» **REQUIRED ACTION**
Repeat, word for word and with nothing added, each line from the one containing "Select the SAR" to the final line of the data, keeping both ends. Pictures are not part of the copy.

---- DATA RECORDS

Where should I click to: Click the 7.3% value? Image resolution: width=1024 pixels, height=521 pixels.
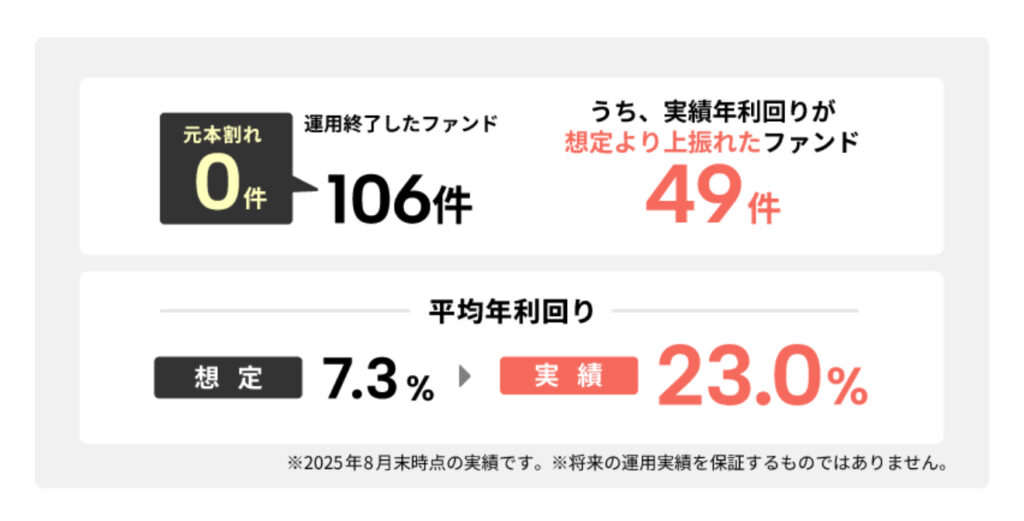pyautogui.click(x=378, y=380)
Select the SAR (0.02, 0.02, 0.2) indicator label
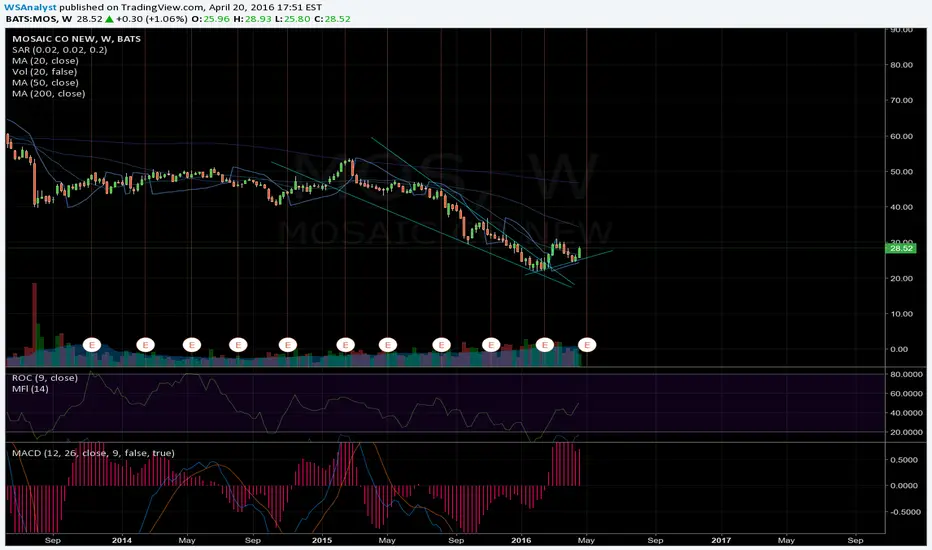This screenshot has width=932, height=550. (59, 50)
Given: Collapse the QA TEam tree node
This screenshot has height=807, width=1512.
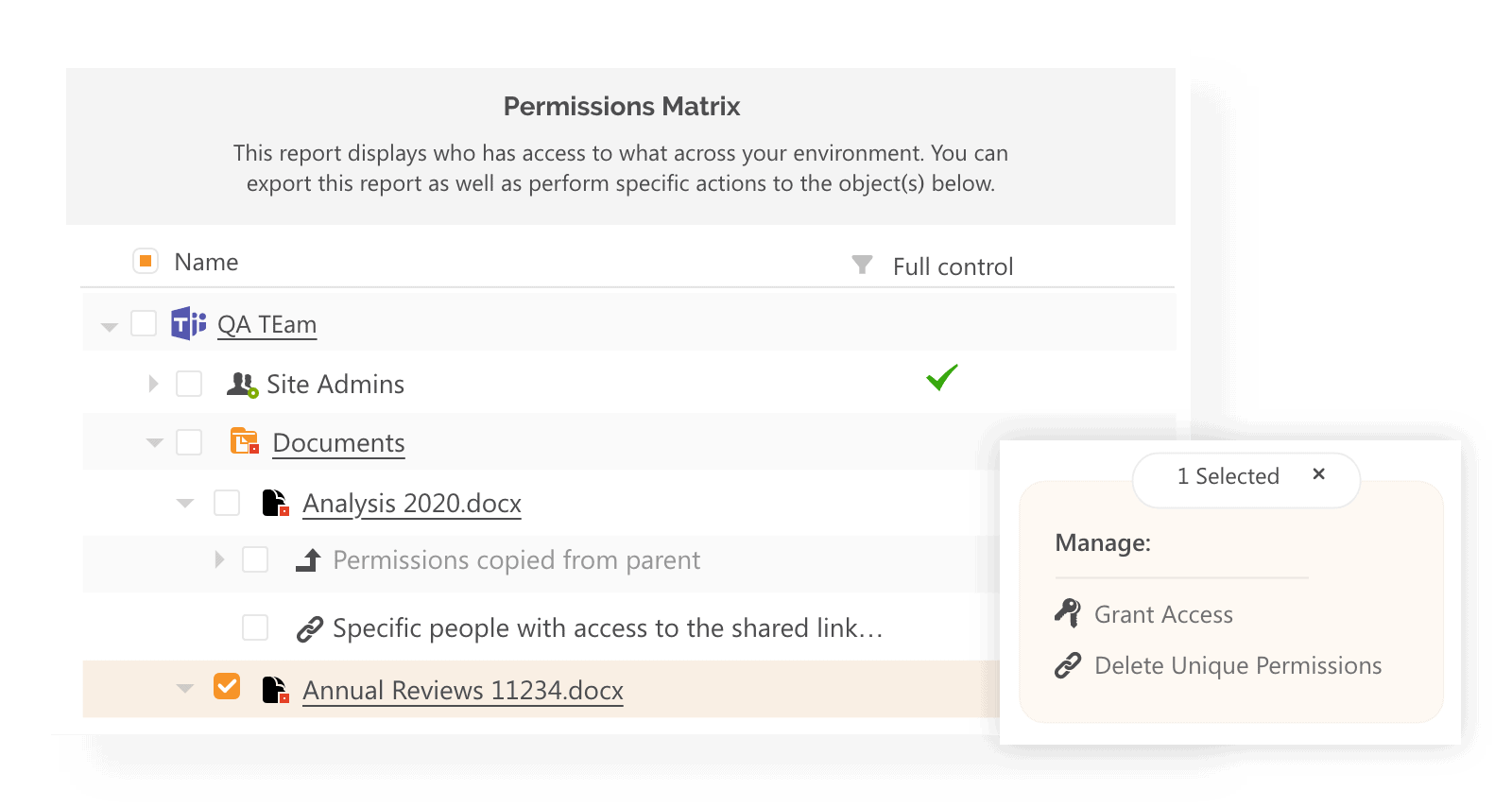Looking at the screenshot, I should point(110,323).
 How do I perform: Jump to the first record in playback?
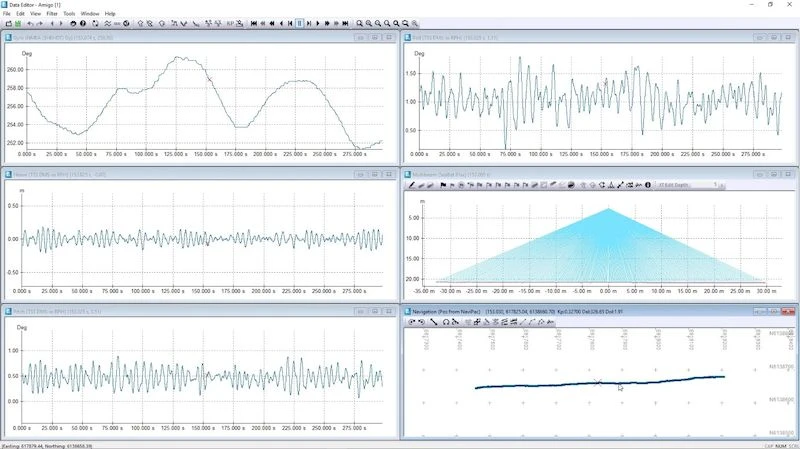[253, 23]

--------

» **SOLUTION FOR THIS EXERCISE**
Select the SAR (0.02, 0.02, 0.2) indicator label
This screenshot has width=932, height=550. (59, 50)
Given: Collapse the QA TEam tree node
This screenshot has height=807, width=1512.
Looking at the screenshot, I should point(110,323).
 How do I perform: Jump to the first record in playback?
[253, 23]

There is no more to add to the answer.